■ Фрагмент документа
....................
Итак, Чаадаев как бы от лица Киреевского пишет объяснительную записку Бенкендорфу и распространяет ее среди знакомых в Москве. Шаг довольно странный, учитывая, что пострадать мог не только (и не столько) настоящий автор, сколько номинальный. Помимо всего прочего, Киреевский, один из основателей раннего славянофильства, думал совершенно по-другому, нежели Чаадаев, — и нежели автор письма Бенкендорфу.

Поначалу «Киреевский» расшаркивается перед генералом, совершенно с восточными церемониями, будто провинившийся паша перед визирем: «На мою долю выпало самое большое несчастье, какое может выпасть в монархии верноподданному и доброму гражданину, а именно — быть опозоренным в глазах своего государя». Дальше автор послания переходит к объяснениям — ему важно растолковать «правительству», что он на самом деле имел в виду и вообще кто он такой. Здесь текст становится исключительно интересным, ибо в нем Чаадаев, избегая риска выдать свое авторство, не уходит в религиозно-философские дебри, а пишет — насколько это возможно в данном случае — прямо на общественно-политические темы. Прежде всего он указывает, что принадлежит (Киреевский принадлежит, конечно, — Чаадаев был старше издателя «Европейца» на 12 лет) к «молодому поколению», некогда «мечтавшему о реформах в стране», то есть о «системах управления, подобных тем, какие мы находим в странах Европы». Более того, составитель «Записки графу Бенкендорфу» признается, что эти мечты объединяли его с теми, кто «преступными путями» пытался воплотить их в жизнь, устроив «ужасный бунт», — с декабристами. Именно здесь главная точка «объяснений» «Киреевского» — и именно здесь исходный пункт, тот нулевой уровень, откуда Чаадаев стал формировать новую повестку дня общественного мнения. Как мы уже говорили, старая повестка исчезла вместе с декабристами. И вот псевдо-Киреевский намечает новую.
....................
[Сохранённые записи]
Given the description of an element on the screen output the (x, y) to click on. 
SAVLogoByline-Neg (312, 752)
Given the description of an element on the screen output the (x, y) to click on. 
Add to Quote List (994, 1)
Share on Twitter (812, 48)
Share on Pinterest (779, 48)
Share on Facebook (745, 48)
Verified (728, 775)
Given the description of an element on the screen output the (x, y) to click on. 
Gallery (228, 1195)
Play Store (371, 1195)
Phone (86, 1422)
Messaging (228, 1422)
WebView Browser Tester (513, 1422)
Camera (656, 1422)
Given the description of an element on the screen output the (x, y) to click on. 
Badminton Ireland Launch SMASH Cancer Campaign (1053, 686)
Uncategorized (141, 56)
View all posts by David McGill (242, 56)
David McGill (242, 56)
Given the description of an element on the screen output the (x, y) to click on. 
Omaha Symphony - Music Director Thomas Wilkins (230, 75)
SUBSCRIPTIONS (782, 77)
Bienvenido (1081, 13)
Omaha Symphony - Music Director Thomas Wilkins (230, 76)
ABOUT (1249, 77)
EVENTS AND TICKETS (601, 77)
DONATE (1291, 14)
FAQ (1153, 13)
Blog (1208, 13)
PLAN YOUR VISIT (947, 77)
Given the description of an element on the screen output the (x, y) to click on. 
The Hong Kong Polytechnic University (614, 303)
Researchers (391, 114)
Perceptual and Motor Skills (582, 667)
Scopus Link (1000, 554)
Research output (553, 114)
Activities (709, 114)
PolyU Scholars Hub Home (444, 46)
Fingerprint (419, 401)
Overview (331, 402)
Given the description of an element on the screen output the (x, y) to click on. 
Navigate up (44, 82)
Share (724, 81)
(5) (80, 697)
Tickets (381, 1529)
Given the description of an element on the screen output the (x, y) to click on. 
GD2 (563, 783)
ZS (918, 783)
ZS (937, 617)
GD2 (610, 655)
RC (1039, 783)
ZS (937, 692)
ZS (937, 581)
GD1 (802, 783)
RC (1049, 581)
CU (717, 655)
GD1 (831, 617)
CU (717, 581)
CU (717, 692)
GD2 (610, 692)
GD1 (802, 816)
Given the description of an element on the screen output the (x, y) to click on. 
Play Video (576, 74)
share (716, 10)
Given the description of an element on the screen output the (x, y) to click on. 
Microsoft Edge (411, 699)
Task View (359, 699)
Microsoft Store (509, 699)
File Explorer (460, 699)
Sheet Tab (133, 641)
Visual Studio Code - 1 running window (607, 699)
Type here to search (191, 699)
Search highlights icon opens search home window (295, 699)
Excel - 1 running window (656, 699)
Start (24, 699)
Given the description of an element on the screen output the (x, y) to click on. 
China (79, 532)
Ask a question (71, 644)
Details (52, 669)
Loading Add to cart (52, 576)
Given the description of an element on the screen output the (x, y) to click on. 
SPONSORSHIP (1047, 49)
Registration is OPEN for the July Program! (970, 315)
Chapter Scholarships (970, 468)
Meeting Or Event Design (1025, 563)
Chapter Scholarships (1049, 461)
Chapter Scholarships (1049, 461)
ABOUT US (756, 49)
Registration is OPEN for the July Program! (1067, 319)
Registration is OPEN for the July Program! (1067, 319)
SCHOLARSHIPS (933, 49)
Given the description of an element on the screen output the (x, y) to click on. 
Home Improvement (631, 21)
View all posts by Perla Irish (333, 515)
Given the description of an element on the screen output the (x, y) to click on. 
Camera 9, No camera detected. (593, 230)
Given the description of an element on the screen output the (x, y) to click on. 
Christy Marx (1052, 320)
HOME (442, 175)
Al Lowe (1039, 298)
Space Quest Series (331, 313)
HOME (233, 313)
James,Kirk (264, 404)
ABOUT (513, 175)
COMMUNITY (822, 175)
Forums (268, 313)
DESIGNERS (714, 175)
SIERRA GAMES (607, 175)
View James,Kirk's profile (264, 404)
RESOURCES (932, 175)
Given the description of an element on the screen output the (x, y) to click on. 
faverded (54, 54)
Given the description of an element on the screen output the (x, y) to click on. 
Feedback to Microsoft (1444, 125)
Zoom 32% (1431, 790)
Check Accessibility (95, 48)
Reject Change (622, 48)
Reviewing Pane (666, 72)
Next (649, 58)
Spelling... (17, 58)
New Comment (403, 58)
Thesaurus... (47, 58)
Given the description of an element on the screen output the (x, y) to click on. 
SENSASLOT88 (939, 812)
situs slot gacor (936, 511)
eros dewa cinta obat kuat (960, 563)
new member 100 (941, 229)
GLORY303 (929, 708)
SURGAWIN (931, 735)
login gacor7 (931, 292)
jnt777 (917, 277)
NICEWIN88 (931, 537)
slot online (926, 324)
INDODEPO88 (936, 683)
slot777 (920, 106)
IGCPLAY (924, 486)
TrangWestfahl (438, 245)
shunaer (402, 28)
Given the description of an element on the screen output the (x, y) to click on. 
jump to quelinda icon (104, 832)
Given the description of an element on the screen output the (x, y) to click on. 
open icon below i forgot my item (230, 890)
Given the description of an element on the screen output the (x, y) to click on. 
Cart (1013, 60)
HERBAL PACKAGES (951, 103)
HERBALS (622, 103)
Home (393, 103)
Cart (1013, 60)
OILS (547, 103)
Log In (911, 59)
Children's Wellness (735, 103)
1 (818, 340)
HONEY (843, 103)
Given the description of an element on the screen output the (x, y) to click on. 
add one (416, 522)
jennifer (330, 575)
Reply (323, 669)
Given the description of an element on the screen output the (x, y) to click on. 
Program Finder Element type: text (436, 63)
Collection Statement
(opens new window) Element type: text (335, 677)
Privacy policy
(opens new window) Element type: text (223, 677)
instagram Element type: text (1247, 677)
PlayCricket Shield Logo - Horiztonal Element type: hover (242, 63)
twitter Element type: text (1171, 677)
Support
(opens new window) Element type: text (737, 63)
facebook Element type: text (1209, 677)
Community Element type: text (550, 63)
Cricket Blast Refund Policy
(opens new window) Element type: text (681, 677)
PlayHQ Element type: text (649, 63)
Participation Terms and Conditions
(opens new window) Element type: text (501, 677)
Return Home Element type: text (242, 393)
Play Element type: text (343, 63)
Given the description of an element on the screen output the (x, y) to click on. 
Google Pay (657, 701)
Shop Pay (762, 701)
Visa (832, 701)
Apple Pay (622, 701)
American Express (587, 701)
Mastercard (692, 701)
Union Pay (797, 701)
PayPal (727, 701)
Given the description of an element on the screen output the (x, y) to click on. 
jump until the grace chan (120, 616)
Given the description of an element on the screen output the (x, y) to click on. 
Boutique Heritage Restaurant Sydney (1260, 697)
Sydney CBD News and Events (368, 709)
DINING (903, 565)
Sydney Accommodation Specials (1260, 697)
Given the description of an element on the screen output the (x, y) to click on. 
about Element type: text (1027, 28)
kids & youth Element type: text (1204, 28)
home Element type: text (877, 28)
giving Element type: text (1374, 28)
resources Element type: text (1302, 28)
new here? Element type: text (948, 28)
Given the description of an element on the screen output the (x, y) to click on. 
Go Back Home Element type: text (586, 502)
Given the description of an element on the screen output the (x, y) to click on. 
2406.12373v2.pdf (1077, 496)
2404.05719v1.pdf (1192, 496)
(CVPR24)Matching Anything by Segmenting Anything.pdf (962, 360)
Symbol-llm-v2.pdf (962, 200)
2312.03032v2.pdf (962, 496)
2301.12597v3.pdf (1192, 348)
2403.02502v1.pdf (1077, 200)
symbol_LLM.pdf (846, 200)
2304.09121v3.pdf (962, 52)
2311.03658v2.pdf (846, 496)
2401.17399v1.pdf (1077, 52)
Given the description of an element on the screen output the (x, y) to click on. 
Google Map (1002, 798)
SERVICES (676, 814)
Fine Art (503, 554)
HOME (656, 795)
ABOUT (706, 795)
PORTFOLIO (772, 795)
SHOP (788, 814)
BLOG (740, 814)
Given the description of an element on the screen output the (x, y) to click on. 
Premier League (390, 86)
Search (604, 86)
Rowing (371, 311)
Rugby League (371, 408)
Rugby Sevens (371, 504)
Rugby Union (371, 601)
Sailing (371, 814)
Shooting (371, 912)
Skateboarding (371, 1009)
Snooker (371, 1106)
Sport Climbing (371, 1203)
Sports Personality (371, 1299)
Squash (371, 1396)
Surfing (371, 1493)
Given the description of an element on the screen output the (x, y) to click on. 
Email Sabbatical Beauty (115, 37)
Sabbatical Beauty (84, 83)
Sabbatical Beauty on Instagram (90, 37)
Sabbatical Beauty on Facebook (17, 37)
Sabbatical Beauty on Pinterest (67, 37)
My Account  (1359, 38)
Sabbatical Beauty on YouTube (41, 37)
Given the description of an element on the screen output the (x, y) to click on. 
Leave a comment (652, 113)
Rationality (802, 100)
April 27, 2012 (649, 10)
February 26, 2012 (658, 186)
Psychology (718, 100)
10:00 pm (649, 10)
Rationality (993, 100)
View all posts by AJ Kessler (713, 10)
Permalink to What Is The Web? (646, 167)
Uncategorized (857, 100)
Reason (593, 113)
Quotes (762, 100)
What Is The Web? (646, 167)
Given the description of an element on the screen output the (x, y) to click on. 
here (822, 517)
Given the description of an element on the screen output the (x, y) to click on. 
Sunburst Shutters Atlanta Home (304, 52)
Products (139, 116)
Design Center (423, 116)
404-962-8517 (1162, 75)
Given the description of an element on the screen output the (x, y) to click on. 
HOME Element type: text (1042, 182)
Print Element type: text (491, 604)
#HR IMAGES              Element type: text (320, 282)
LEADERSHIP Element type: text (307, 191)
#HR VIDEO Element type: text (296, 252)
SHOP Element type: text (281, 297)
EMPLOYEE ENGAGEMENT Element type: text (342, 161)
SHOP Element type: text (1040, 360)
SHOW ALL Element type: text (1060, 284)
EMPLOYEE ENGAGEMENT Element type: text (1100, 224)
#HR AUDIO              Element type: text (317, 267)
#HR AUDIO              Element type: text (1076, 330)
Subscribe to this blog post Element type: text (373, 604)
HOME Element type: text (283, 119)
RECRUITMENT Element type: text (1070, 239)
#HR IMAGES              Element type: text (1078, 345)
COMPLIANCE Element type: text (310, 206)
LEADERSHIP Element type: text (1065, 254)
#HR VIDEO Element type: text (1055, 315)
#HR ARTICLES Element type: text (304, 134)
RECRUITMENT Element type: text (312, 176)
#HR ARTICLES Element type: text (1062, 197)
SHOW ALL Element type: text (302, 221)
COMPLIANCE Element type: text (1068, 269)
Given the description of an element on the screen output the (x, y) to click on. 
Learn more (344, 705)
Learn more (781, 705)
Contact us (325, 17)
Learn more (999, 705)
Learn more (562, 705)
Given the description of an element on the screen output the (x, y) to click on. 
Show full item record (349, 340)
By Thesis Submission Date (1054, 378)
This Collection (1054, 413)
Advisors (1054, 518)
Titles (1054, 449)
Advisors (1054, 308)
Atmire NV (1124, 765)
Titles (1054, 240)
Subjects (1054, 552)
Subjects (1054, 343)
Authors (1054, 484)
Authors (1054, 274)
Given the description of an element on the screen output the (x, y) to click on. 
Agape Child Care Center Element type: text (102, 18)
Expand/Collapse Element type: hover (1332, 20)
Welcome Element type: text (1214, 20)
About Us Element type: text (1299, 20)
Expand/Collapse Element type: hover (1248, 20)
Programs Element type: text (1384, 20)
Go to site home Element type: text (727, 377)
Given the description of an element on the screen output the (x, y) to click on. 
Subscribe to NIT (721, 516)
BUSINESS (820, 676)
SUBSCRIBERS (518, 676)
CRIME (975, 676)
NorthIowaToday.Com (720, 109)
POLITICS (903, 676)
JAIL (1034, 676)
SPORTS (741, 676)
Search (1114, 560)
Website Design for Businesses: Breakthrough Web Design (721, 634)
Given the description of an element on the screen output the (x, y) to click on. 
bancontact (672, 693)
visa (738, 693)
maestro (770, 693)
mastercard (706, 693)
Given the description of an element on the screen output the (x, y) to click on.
....................
■ Выполните задание
Выпишите из фрагмента о записке Чаадаева отрывок от слов «Итак, Чаадаев как бы» до слов «автор письма Бенкендорфу.» включительно. Записи никак не связаны с фрагментом о записке Чаадаева.

■ Ответ к заданию
Итак, Чаадаев как бы от лица Киреевского пишет объяснительную записку Бенкендорфу и распространяет ее среди знакомых в Москве. Шаг довольно странный, учитывая, что пострадать мог не только (и не столько) настоящий автор, сколько номинальный. Помимо всего прочего, Киреевский, один из основателей раннего славянофильства, думал совершенно по-другому, нежели Чаадаев, — и нежели автор письма Бенкендорфу.